Tasks to carry out:
- a) Repeat the part of the passage on near-death experiences from "I believe the" up to and including "answers or evidence.".
- b) In the passage on near-death experiences, since what year has Dr. Jeffrey Long studied NDEs?
- c) State whether each statement agrees with the passage on near-death experiences. Answer yes or no for each, and quote the deciding words of the passage. (i) Dr. Jeffrey Long founded the Near Death Experience Research Foundation. (ii) Experiencers must study the phenomenon to learn that consciousness survives death. (iii) Long's NDERF study draws on only a handful of experiencers.

I believe the reason is simple. Experiencers do not need to study this phenomenon. They already know that consciousness survives death. They’ve seen it firsthand and have no need to search for answers or evidence.
It seems to me that Dr. Jeffrey Long, who has studied NDEs since 1998 and is the founder of the Near Death Experience Research Foundation, would agree with my theory. In his book Evidence of the Afterlife: The Science of Near-Death Experiences, Long expressly states in all caps and bold print, “EXPERIENCE PROVIDES THE BEST EVIDENCE.”22
He then goes on to say, “As far as I’m concerned, it makes perfect sense that the best evidence for understanding what happens when we die would come from those who actually did nearly die or even experienced clinical death.”23 He follows this statement with, “Listen, and listen carefully, to the people who have gone through a near-death experience. They surely are one of the best sources for understanding what awaits us at the brink of death and beyond. Since realizing that fact, I have never looked back.”24
Dr. Long is correct. His NDERF study is comprehensive and provides good evidence drawn from scores of experiencers of human consciousness surviving death. But, as Long has said, the best evidence comes from people like me who have been eyewitnesses to the afterlife, not only in front-row seats, but on stage.

Records supplied:
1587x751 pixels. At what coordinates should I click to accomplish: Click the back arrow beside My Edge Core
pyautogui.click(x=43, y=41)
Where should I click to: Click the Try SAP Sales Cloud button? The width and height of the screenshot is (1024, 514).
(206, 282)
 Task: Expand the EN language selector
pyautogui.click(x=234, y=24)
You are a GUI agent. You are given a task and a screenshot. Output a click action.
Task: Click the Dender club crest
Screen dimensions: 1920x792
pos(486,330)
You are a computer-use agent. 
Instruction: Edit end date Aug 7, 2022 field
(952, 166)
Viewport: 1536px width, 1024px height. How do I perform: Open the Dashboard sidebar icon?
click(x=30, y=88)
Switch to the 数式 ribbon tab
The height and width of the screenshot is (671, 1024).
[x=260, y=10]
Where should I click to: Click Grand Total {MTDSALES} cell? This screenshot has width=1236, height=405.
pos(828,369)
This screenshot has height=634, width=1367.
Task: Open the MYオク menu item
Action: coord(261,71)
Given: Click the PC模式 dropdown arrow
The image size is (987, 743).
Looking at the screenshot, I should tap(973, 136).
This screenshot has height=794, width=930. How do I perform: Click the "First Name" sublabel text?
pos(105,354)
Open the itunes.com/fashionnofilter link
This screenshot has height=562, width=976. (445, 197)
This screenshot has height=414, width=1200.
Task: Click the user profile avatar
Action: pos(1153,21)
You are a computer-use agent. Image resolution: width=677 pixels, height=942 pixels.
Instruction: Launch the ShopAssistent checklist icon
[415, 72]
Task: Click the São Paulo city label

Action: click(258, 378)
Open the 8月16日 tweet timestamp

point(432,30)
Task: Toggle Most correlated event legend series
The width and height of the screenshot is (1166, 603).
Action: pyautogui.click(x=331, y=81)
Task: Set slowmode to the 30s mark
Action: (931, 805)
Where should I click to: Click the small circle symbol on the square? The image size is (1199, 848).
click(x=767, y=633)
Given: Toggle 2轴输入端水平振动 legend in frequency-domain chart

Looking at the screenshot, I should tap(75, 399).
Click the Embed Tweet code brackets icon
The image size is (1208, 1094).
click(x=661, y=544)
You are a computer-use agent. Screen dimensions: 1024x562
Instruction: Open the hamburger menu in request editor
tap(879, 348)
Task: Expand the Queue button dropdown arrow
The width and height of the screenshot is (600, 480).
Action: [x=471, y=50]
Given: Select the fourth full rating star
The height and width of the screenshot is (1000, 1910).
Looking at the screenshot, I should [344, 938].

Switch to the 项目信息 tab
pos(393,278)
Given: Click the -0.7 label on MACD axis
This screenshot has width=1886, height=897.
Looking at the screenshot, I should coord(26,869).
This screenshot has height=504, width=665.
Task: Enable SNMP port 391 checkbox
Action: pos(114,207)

Answers given:
- a)
I believe the reason is simple. Experiencers do not need to study this phenomenon. They already know that consciousness survives death. They’ve seen it firsthand and have no need to search for answers or evidence.

- b) Since 1998.

- c)
(i) Yes: "is the founder of the Near Death Experience Research Foundation"
(ii) No: "Experiencers do not need to study this phenomenon."
(iii) No: "provides good evidence drawn from scores of experiencers"